Table of Contents

Upgrading Pi-Hole

I decided to upgrade my Pi-Hole installation. It was running on a RPI3b, with the boot partition on an SD card, and the file system on an SSD. It also used a PoE (power over ethernet) HAT, and apart from the fan on the HAT getting very squeaky and dusty, it was running rather warm.

Time to upgrade to an RPI4b booting direct from a 256Gb SSD. For heat management I embraced the Pi in a purple armour case. While I was doing this, it seemed like a good time to test my Raspberry Pi docking station.

Docking Station

I have a number of KVM switches, one is an 8-port switch, another is a 2-port. I set my main desk with the 8-port switch (there are 5 computers attached to it), and my development rig with a 4-port switch. I only needed 3 ports on the 4-port switch: one for my development rig, one for my RPI5 and one to be used as the 'docking station'.

The third port already has cables for network, keyboard/mouse, HDMI and power. The power cable can be switched out depending on which model of Raspberry Pi I'm using at that moment, and is the only cable subject to change.

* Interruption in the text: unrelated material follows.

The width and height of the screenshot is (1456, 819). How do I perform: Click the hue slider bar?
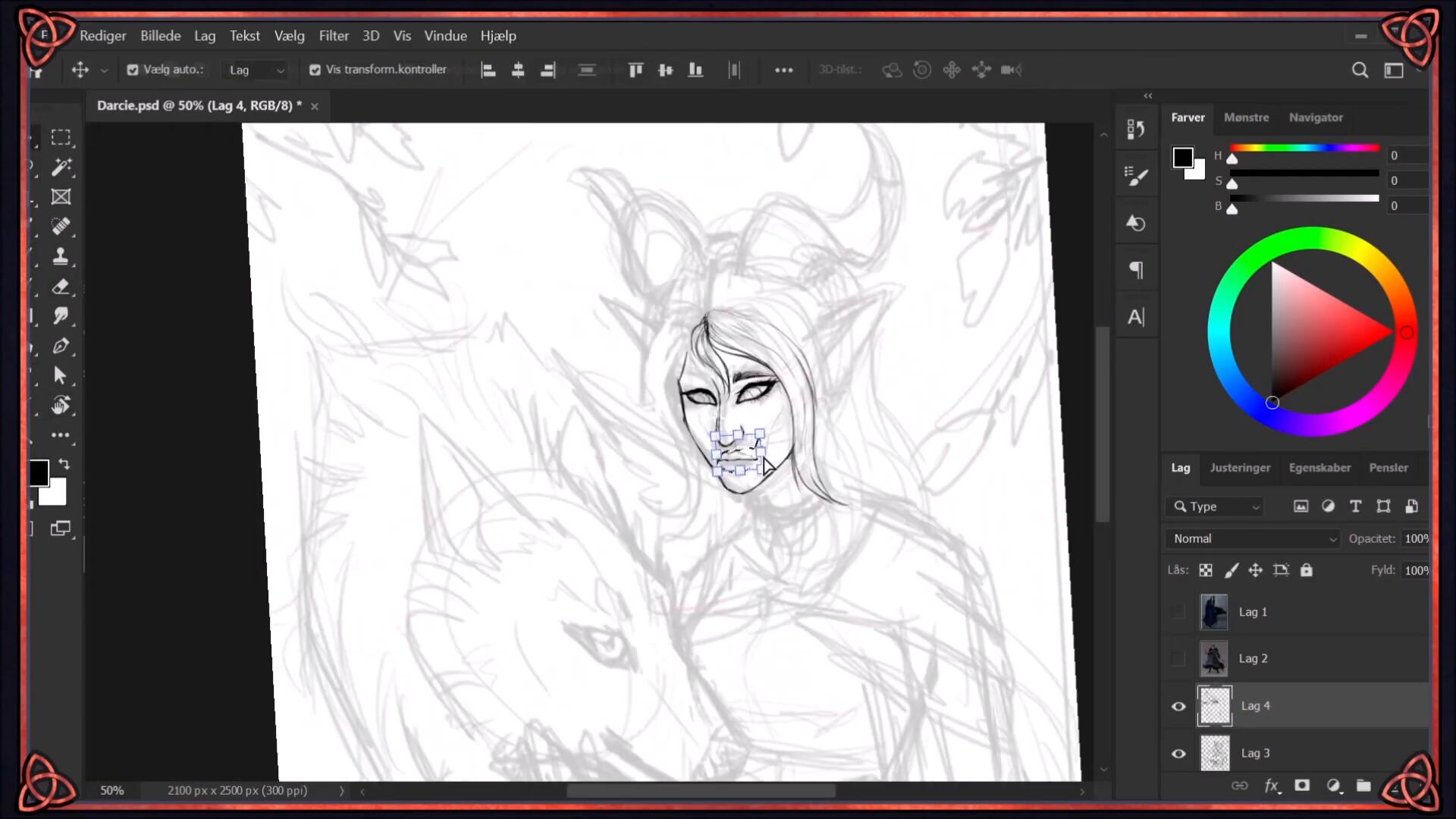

This is all on my development rig (which includes an 8-core x86 machine running Linux/Mint and a Raspberry Pi 5 running Raspberry OS and Cinnamon desktop), so it is very handy to have this all together.

Issues

I just want to point out that to perform the upgrade requires 2 instances of Pi-Hole to be running at the same time, on separate machines. This can lead to a dangerous situation where the network itself becomes untenable (at least until one of the instances is switched off), but luckily it is only an issue if the DHCP server on Pi-Hole is enabled - which it isn't by default.

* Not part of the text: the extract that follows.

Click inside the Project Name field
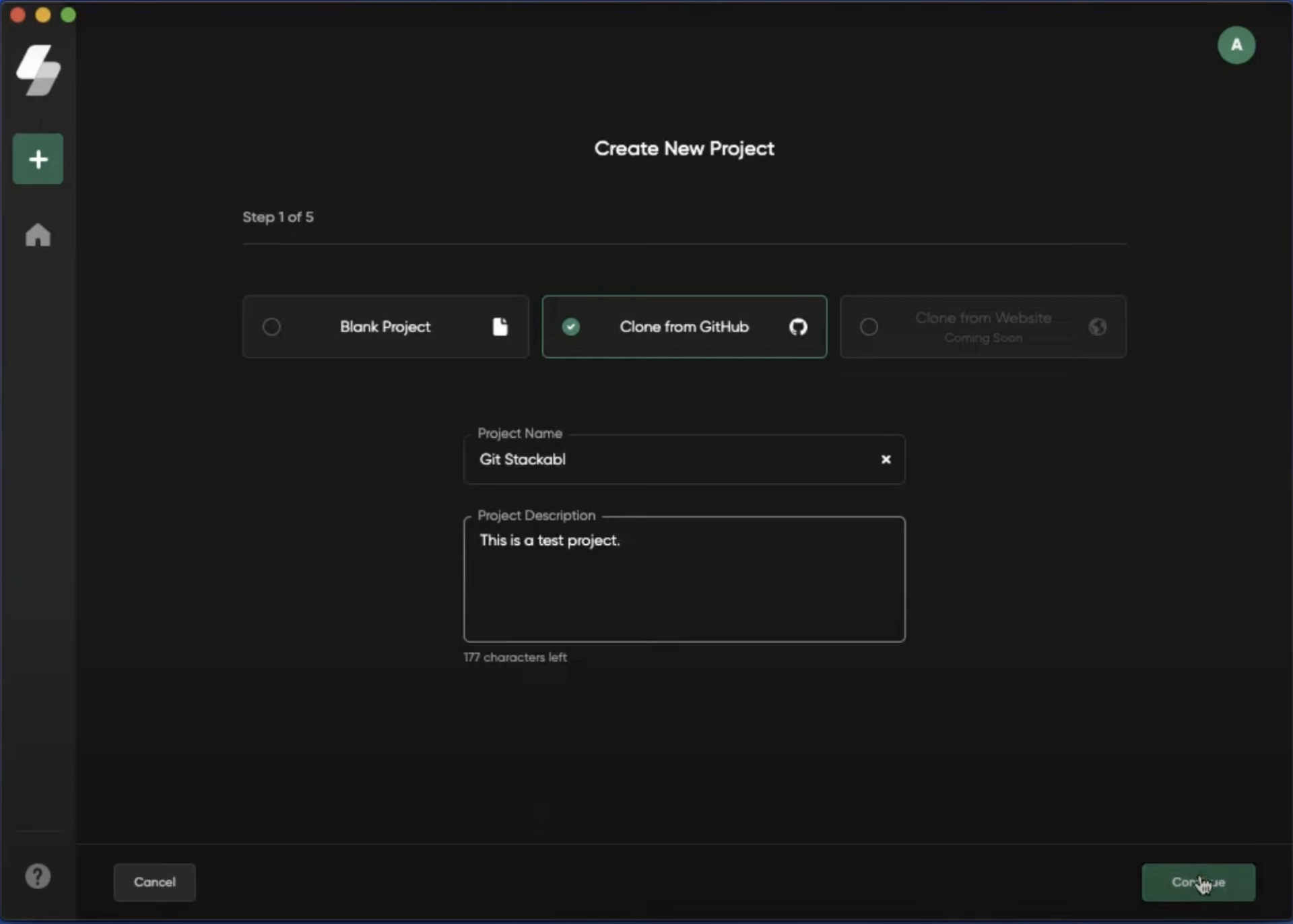 tap(673, 459)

So, I install DietPi on the SSD and plug it into the RPI4 and boot it up. I change the hostname to something memorable - it actually doesn't matter what, so I called it “PiHole3”. I installed apt-utils and dev stuff that has to be done manually:

apt install apt-utils build-essential

Then I ran dietpi-software and installed the following:

Then from dietpi-drive_manager I loaded a network share and copied down my cron scripts (in php) and the repository for alive-ho.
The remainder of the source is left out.